Over the past several years, studies in Europe have shown that mutations in a gene called CHEK2 can slightly increase the risk of breast cancer.

• We looked for the common European mutation of CHEK2 in our population of patients in New York City. We observed it at a very low frequency and concluded that it was not clinically relevant to our population.
• We have also identified another mutation of CHEK2 in individuals of Ashkenazi Jewish ancestry. This mutation called S428F was found to increase cancer risk approximately 2-fold. BRCA1 mutations increase the risk for early onset breast cancer over 20-fold; whereas the risk for breast cancer in those carrying the S428F CHEK2 mutation was only 2-fold. We did not find an increased risk of ovarian cancer, lymphoma, or colon cancer with the CHEK2 mutation.

Lymphoma Research and Other Areas

There continues to be numerous other active areas of research within the Clinical Genetics Service.

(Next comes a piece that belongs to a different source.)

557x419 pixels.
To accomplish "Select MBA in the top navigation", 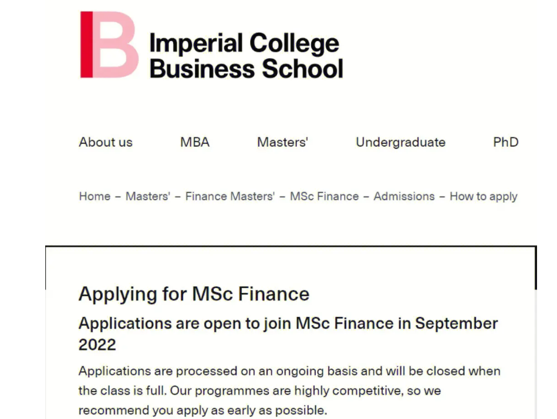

• We are continuing with our study of familial predisposition to lymphomas. We have recently identified genetic markers that appear to be associated with early onset of a diffuse non-Hodgkin's lymphoma in young women.
• In the area of genetic research involving individuals of Eastern European (Ashkenazi) Jewish ancestry, a large effort is underway to identify new cancer susceptibility genes. Experiments are underway to map new breast cancer susceptibility genes in families that test negative for BRCA1 or BRCA2 mutations
• We hope to make clinically available over the next year testing for the three 'Ashkenazi' BRCA mutations in tumor blocks from deceased relatives with cancer. As this testing becomes available, it will be noted on this Web site.
• We are also completing our large study of families with colon cancer. As mentioned above, we have confirmed the presence of mutations in the genes MSH6 and MYH in some families. We are continuing to look for other colon cancer predisposing genes that may be mutated in families.